Quando já se cansou de maldizer todo mundo, levantou-se e se foi da mesma forma como tinha vindo, sem dizer nada. Eu o vi se afastando, sentindo-me em parte aliviado por ter podido falar com alguém depois de tanto tempo.
Eu me conformava com isso a essa altura.
Cingapura 7
Quando cheguei em casa, Dámaso e Josele correram para me perguntar sobre o encontro. Nos sentamos na sala e eu contei o que tínhamos feito, onde tínhamos ido e, principalmente, o que aconteceu no final, na praia. Os dois ficaram pensando um momento. Josele foi o primeiro a falar.
— Com certeza é uma paranoia sua. Ela só está querendo ir mais devagar.
— Não sei, Josele. Você não estava lá. Foi algo mais. No momento, parecia que íamos continuar nos beijando, até que algo passou pela cabeça dela e a fez recuar. Tenho certeza de que ela queria, mas não consigo pensar no que poderia a ter feito parar. Talvez tenha algum tipo de doença contagiosa. Não sei o que pensar.
— Para, burro! Certeza que é algo muito mais simples. As coisas costumam ser mais simples do que achamos, é a gente que complica tudo. Provavelmente tem a ver com o que dizem os costumes do país dela ou algo assim.
— Estou com Josele — afirmou Dámaso. — Combine de se encontrar com ela na semana que vem e veja como a coisas acontecem.
— Espero que tenham razão. Eu a conheço há apenas dois dias, mas essa garota tem algo de especial que me deixa louco.
— Olha lá, você está se apaixonando — disse Josele.
— Quanta bobagem! Como posso estar me apaixonando se a conheci ontem? A única coisa que eu queria era uma garota para passar o tempo.
— Você é quem está dizendo — respondeu Josele. — Na primeira noite, nada de nada, ontem um beijinho e hoje ela está fazendo sua cabeça… Amigo, você tem um problema.

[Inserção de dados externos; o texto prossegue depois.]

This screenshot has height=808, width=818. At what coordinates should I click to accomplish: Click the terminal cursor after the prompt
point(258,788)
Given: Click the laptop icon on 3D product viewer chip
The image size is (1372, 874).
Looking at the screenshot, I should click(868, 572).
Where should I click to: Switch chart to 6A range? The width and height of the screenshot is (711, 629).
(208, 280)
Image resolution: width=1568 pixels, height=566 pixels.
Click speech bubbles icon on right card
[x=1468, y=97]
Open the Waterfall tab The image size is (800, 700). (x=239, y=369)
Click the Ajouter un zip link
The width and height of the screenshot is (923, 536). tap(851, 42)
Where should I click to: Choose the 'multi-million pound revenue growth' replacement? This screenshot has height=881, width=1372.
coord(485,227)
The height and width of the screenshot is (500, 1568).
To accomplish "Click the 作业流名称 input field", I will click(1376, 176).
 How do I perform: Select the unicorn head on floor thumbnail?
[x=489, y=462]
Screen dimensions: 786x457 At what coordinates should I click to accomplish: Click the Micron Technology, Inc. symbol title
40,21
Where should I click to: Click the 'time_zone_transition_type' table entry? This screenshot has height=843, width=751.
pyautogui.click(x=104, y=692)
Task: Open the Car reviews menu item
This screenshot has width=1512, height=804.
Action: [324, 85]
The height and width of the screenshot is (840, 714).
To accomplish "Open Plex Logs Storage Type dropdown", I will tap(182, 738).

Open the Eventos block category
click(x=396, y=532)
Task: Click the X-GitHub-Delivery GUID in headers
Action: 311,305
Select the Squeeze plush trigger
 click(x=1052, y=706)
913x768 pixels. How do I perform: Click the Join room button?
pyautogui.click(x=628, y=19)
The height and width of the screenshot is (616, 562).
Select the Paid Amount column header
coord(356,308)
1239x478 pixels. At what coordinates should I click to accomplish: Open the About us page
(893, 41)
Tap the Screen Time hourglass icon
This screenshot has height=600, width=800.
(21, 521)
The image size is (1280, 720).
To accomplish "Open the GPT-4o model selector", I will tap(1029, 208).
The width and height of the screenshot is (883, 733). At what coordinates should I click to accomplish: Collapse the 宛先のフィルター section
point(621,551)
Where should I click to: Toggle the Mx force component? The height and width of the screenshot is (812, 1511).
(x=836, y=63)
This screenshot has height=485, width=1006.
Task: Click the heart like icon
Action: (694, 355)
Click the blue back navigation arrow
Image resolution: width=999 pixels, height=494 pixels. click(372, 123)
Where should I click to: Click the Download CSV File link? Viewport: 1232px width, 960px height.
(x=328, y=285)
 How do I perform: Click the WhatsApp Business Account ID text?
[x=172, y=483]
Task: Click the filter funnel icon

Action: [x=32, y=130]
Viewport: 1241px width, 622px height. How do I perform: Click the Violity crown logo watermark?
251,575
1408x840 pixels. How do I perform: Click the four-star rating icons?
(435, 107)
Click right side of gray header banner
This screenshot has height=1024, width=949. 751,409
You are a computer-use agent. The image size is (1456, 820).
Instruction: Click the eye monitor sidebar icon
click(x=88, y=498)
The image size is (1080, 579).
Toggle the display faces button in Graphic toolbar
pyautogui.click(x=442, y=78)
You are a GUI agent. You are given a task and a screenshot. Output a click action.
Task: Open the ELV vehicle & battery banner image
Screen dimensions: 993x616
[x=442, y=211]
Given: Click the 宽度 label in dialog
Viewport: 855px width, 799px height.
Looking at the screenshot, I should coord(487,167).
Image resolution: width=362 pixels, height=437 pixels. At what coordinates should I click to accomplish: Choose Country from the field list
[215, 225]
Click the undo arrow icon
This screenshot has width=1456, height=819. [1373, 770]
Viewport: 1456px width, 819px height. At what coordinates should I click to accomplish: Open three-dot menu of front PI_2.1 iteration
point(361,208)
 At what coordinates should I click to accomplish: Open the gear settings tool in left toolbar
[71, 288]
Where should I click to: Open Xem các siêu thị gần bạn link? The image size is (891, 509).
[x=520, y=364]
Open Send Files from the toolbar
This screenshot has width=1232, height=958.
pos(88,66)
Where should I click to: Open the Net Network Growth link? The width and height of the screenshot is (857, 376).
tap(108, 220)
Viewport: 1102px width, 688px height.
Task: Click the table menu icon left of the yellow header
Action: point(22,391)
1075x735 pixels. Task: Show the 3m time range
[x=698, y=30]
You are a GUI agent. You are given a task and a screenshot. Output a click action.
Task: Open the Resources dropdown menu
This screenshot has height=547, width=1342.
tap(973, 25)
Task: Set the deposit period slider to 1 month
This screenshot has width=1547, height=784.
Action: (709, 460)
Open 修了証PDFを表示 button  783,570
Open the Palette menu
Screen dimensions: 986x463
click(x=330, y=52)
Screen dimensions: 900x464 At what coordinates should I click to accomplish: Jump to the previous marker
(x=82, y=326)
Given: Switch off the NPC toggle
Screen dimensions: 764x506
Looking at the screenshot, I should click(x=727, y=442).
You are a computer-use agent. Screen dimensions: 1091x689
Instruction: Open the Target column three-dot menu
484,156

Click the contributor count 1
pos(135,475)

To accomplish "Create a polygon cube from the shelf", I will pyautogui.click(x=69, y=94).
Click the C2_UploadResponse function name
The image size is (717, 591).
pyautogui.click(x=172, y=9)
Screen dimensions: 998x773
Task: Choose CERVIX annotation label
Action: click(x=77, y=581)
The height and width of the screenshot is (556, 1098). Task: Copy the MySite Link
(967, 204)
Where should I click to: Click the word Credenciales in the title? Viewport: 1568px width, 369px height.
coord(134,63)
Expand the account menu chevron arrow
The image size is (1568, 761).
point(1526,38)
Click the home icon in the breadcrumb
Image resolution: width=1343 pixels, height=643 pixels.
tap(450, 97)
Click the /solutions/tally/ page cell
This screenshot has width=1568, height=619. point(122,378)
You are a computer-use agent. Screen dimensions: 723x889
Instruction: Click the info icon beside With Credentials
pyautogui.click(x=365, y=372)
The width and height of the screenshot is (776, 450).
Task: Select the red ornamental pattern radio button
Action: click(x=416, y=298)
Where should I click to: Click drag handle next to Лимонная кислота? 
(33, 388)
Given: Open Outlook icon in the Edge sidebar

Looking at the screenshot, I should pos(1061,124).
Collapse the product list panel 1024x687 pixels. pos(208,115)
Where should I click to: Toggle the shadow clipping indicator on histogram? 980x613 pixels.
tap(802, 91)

— Sim, eu sei o que é — sussurrou Dámaso, com ironia. — Eu também prestei atenção quando você nos apresentou ela ontem… Ela tem uns argumentos muito convincentes — disse, caindo na risada.
— Como você é besta!
Nós três rimos muito. Um pouco de bobagem não me caía nada mal. É verdade que era uma garota linda e com um corpo incrível. É claro que isso foi a primeira coisa que me chamou atenção quando a vi no bar. Mas, conforme falava com ela no sábado durante a festa, fui percebendo quase com certeza que era ainda mais bonita por dentro do que por fora, e que podia me acrescentar muito. Eu me escutava dizendo essas tolices e ria pensando que não poderia ter me apaixonado em apenas dois dias. Provavelmente era pelo estado de ânimo tão baixo que tinha trazido da Espanha pelo fim do meu último relacionamento. Dámaso me surpreendeu logo com a história de uma garota de Cingapura com quem Josele tinha se envolvido.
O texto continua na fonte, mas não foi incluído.